-- Exercise material follows --
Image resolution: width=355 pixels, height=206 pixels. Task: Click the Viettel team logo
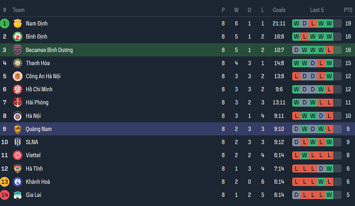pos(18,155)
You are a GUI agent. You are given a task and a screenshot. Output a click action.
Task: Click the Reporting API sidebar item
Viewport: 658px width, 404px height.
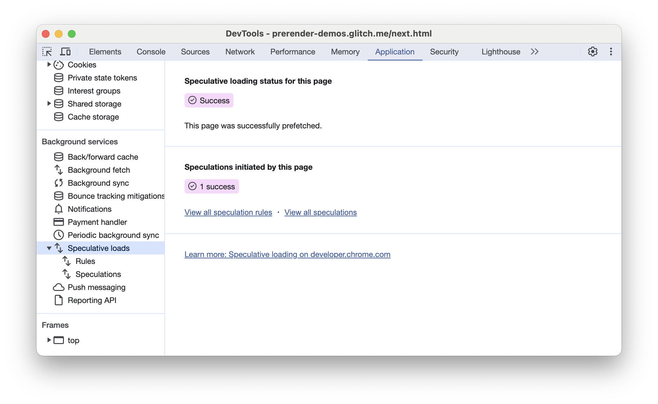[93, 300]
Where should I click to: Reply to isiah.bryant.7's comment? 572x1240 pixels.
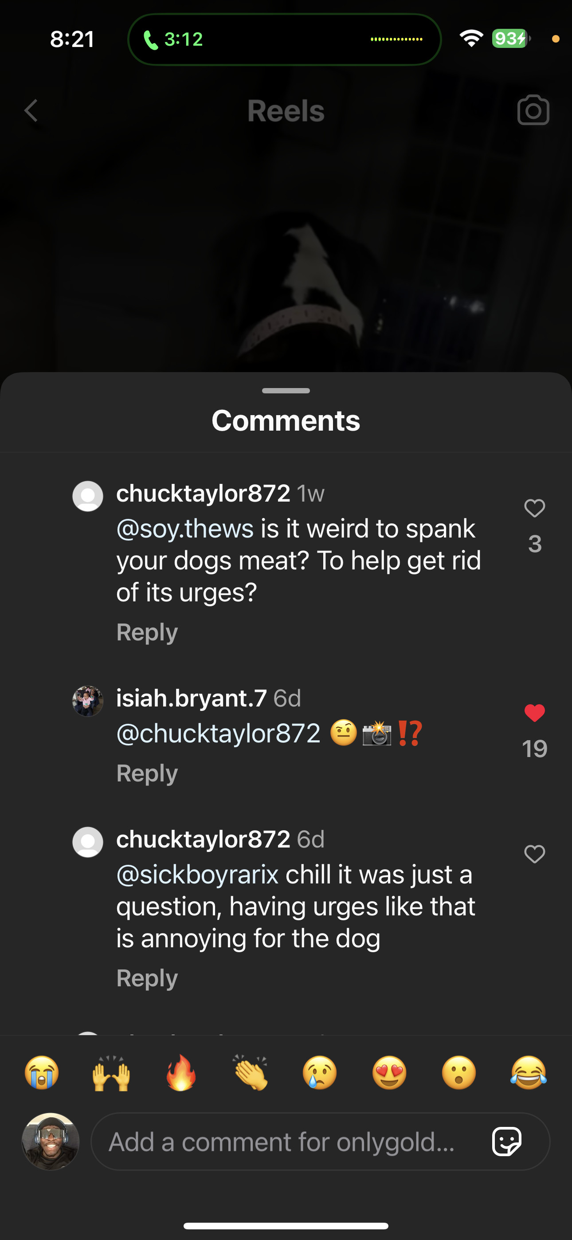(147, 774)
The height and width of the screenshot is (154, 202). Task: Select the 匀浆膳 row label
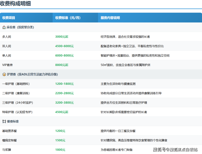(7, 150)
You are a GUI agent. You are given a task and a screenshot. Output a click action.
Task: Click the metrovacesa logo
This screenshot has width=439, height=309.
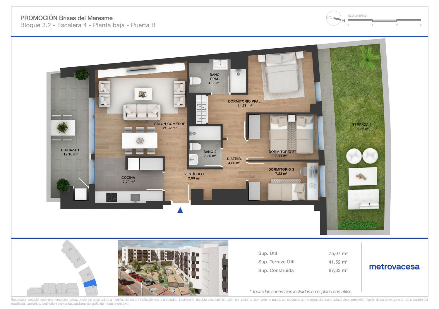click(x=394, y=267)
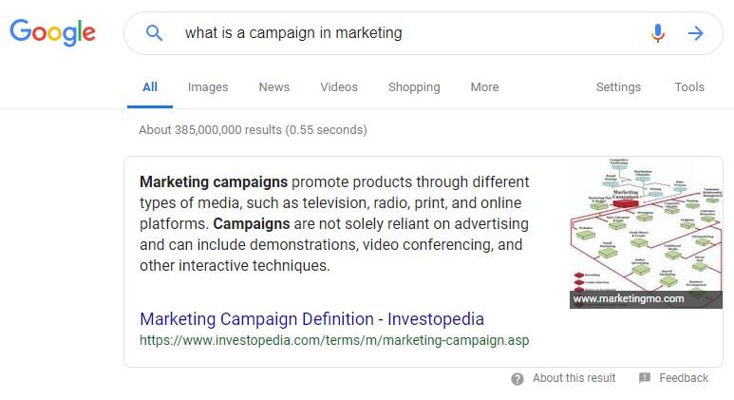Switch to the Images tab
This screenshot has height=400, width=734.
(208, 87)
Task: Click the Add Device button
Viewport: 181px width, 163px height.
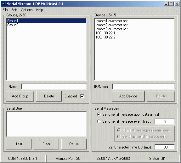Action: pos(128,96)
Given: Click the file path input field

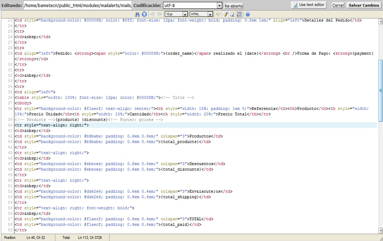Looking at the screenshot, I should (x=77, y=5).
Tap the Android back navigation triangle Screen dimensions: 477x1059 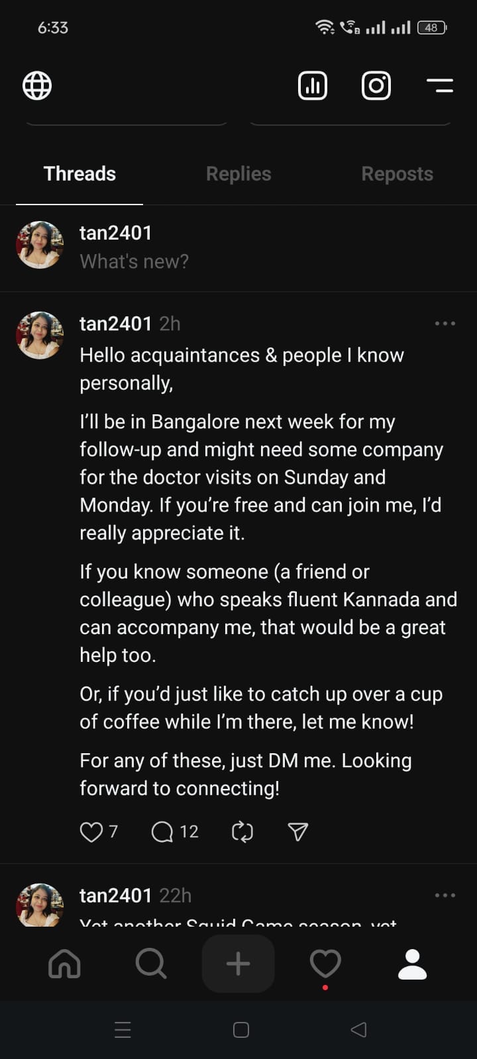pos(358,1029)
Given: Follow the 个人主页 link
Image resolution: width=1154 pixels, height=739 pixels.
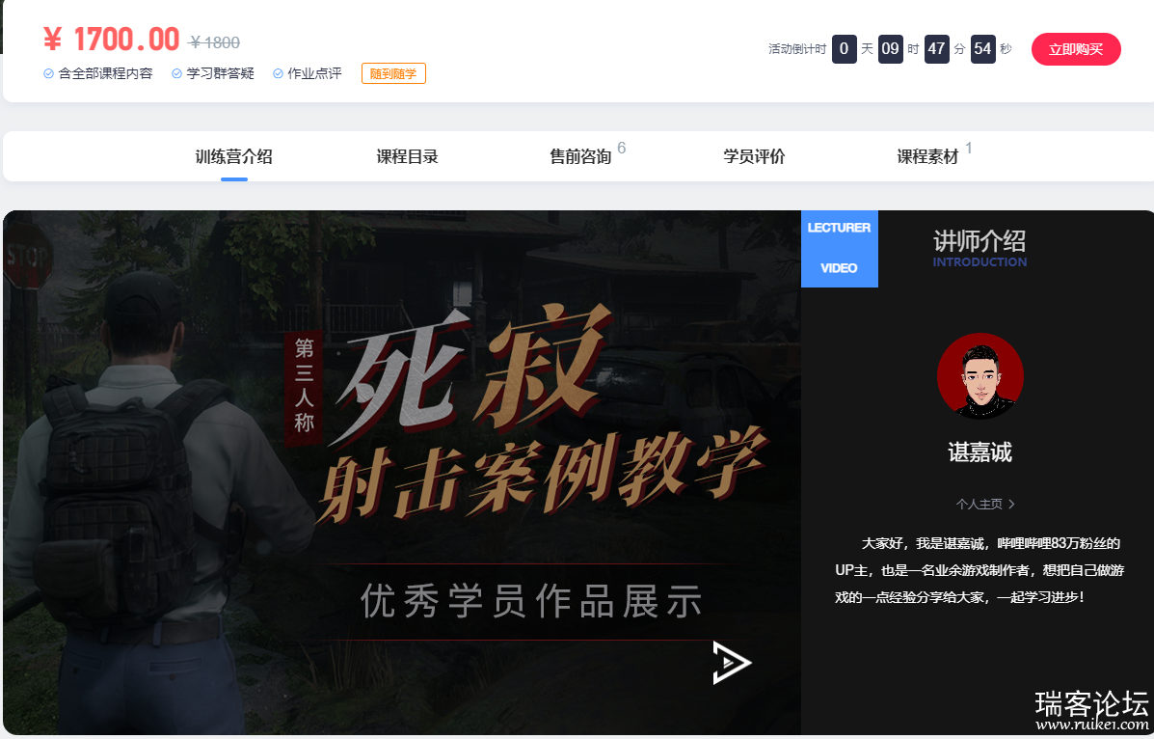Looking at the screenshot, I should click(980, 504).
-- Exercise material concluded --
**Task description**
With the line containing "Given: Follow the 个人主页 link" as the first line and the last line of the listing as the final one, reproduce that span exactly, without pictures.

**Reply to the exercise**
Given: Follow the 个人主页 link
Image resolution: width=1154 pixels, height=739 pixels.
Looking at the screenshot, I should click(980, 504).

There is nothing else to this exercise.